» **What is needed**: Give the number of lines in the material below that contain the word "will", and nothing else.
[Start of section]
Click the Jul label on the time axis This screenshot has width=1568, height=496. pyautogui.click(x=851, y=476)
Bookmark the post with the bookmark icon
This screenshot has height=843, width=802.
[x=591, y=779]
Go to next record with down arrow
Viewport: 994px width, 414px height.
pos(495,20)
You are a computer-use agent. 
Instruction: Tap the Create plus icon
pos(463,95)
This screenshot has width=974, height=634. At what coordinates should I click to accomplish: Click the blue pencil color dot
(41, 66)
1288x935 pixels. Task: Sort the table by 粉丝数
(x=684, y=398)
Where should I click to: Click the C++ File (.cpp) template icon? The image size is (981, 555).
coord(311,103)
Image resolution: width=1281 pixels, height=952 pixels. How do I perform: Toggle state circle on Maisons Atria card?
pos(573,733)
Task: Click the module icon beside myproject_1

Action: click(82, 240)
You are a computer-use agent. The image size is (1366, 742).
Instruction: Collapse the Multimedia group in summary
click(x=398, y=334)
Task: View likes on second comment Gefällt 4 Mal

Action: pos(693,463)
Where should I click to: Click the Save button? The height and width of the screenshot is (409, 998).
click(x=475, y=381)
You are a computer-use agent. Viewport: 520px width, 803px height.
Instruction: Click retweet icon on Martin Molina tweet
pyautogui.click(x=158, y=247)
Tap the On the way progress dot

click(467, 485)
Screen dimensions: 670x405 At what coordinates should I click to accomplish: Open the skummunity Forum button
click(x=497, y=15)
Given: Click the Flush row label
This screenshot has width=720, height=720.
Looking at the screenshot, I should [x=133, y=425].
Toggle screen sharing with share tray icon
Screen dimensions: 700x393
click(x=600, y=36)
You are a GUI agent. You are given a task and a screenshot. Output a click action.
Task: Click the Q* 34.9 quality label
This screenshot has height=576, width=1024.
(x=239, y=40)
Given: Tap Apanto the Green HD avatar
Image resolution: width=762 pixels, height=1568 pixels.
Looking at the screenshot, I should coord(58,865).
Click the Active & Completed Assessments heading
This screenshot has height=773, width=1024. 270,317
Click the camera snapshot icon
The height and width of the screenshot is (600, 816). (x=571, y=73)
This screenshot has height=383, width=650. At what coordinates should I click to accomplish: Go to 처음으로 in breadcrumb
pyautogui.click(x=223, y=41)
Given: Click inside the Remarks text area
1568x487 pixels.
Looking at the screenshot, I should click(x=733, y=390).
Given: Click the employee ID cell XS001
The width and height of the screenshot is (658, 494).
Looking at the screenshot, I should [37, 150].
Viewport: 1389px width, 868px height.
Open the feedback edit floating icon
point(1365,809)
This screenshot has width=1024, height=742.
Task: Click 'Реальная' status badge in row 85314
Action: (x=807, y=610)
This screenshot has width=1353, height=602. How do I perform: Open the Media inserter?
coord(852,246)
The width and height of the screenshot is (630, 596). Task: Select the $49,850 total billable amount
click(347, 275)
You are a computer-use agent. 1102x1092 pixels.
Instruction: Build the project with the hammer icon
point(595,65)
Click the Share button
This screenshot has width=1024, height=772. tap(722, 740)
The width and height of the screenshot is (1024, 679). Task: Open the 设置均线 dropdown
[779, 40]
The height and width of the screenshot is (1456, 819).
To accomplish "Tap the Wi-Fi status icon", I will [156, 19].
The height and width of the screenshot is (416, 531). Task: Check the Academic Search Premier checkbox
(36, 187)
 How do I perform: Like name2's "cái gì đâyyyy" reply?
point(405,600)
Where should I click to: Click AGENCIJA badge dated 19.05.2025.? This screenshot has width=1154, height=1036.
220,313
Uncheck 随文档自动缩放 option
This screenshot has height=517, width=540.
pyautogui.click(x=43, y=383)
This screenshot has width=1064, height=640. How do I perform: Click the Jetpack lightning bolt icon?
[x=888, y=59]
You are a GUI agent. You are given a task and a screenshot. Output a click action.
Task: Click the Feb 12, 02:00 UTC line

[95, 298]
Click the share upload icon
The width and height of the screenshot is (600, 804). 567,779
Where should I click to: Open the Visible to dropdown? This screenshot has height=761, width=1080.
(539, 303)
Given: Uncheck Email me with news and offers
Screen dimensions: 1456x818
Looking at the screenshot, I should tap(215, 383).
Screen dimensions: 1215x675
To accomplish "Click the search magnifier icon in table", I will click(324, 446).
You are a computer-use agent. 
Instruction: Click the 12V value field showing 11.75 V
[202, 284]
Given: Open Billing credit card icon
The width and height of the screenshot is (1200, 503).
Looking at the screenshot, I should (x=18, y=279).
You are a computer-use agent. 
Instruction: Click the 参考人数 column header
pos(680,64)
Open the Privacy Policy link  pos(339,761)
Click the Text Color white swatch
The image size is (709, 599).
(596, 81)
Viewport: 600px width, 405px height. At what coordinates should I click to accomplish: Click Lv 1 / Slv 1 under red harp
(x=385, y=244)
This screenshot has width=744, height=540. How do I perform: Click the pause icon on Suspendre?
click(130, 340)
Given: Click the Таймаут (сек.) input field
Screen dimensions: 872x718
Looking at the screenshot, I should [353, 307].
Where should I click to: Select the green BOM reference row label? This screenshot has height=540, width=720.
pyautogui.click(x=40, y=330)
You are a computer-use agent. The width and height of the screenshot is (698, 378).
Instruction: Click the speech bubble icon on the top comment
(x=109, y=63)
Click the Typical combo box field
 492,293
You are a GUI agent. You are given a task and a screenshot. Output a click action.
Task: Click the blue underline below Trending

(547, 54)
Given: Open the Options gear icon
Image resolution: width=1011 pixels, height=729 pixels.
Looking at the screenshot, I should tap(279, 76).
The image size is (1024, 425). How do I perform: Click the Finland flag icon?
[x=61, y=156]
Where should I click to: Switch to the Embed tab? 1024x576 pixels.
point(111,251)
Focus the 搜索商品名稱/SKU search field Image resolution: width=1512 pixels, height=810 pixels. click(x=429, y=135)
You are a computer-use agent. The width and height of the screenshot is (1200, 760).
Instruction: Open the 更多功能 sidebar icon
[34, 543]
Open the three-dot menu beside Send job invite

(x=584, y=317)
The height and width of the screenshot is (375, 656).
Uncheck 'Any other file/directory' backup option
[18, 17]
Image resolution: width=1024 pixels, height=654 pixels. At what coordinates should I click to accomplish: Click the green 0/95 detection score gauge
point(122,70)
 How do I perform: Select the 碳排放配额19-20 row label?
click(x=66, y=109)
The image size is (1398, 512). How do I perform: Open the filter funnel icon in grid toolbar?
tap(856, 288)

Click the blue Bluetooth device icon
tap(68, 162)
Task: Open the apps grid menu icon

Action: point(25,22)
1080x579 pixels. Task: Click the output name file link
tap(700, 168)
[End of section]
» **Answer below**: 2